---------- Extract to read ----------

Right now I am finishing up a similarly sprawling project. While the timelines are much shorter, keeping track of the many threads, the changes to the codebase, updating the figures, staring at the latest results and worrying whether there was a better way to do something all take me back…

There is always an element of chaos when trying to finish up a complicated project and tie it together into one coherent narrative. However is it possible to reduce this chaos and make the process of writing up smoother? Some projects are definitely easier than others, some have a nice story, simple message, minimal amount of analyses, others have no clear direction, shifting goal posts and models or analyses that simply will not play ball. So with hindsight and rose-tinted spectacles I will note down some thoughts on avoiding and then navigating these scenarios:

Thought 1. Know exactly where you are going before you set off.

The ideal scenario is to begin a research project with a clear vision of how the paper will look in the end. This keeps you on track and ensures you are not wasting time lost in the wilderness. If you can lay out the sections and figures as placeholders and see your day-to-day work as filling in these parts, then it will make life much easier… Do this right from the start and watch as each experiment and analysis you do fits neatly into its right place and everything works as it should. Publish and move on.

The above scenario is both boring and unrealistic. It is one end of a spectrum, on the other side of which exists a lone researcher messing around with experiments and data having no thought for how they will fit this into a clear story (but having a lot of fun).

Aim for order, but be prepared for chaos.

Thought 2. Draw a line under non-interdependent sections and move on.

So you started out thinking you knew where you are going, but now you are lost, trying to make that model work, finish that killer experiment or massage some data to work it into your story. You are tired and frustrated with a lack of progress, but you need to finish the paper and get on with your life. At this point you need to divide up your work into non-interdependent parts, write them up separately and mentally say to yourself they are done, put them out of your mind and focus all brain power on what you have left to do.

---------- Provided data ----------

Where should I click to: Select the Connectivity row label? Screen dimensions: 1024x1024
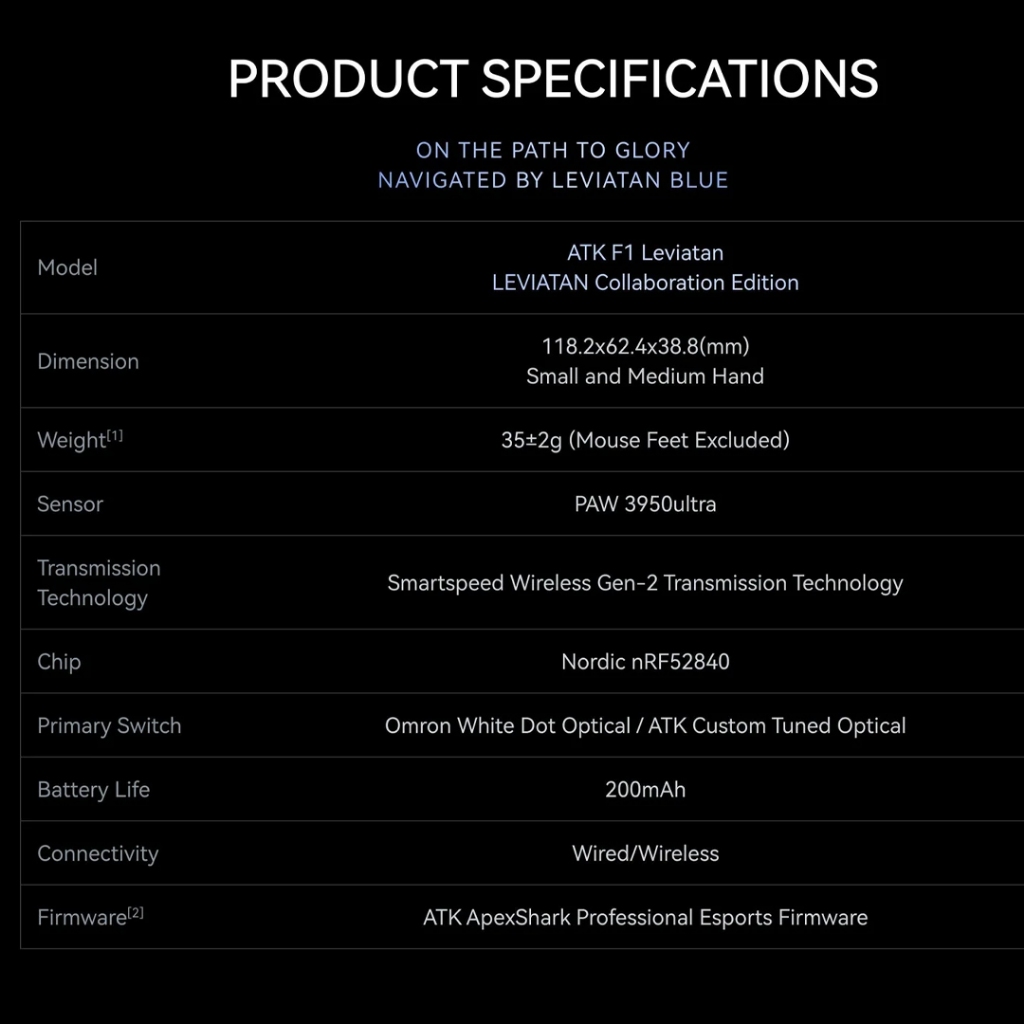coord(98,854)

----------
---------- Provided data ----------

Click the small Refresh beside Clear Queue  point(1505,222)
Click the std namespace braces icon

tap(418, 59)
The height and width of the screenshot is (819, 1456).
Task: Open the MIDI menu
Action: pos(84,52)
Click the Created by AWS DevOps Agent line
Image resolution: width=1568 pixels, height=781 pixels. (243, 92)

----------
---------- Provided data ----------

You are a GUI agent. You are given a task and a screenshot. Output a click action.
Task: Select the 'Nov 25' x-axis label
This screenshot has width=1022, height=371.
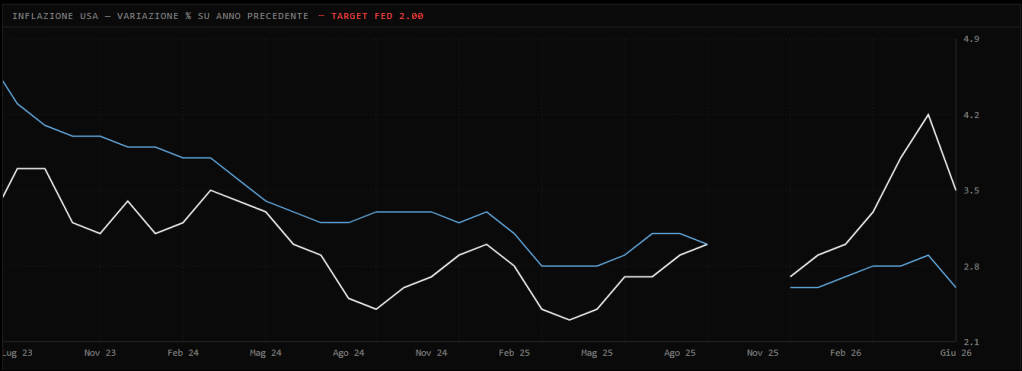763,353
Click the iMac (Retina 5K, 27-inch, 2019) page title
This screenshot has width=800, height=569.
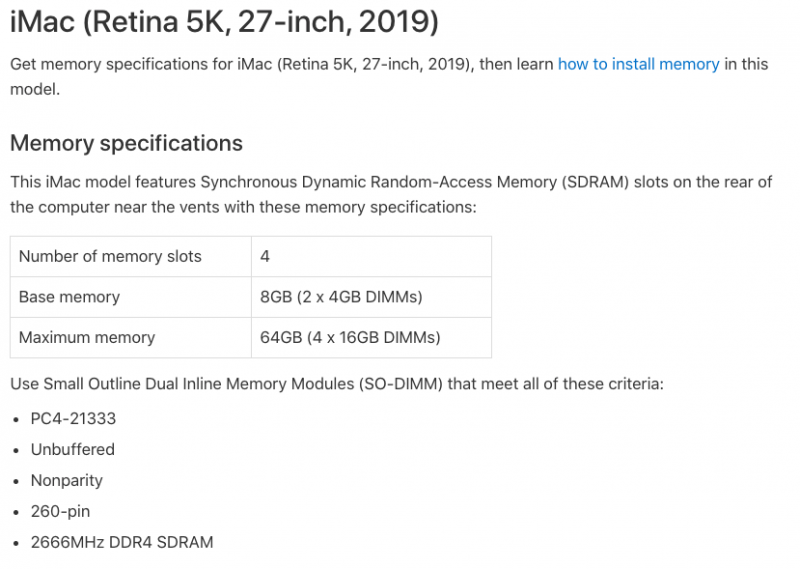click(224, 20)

----------

_What this exercise asks_.
a - In the extract on finishing research projects, why is it worth starting with a clear vision of how the finished paper will look? Answer in one to three sentences.
b - Could you duplicate the listing lines starting with the line containing "Click the iMac" and going on through the line containing "click(224, 20)", with the pictures left out?
The extract and the listing are independent of each other.

_Expected outputs_.
a - A clear vision keeps you on track and ensures you are not wasting time lost in the wilderness. If you lay out the sections and figures as placeholders, your day-to-day work becomes a matter of filling in those parts, which makes life much easier.

b -
Click the iMac (Retina 5K, 27-inch, 2019) page title
This screenshot has width=800, height=569.
click(224, 20)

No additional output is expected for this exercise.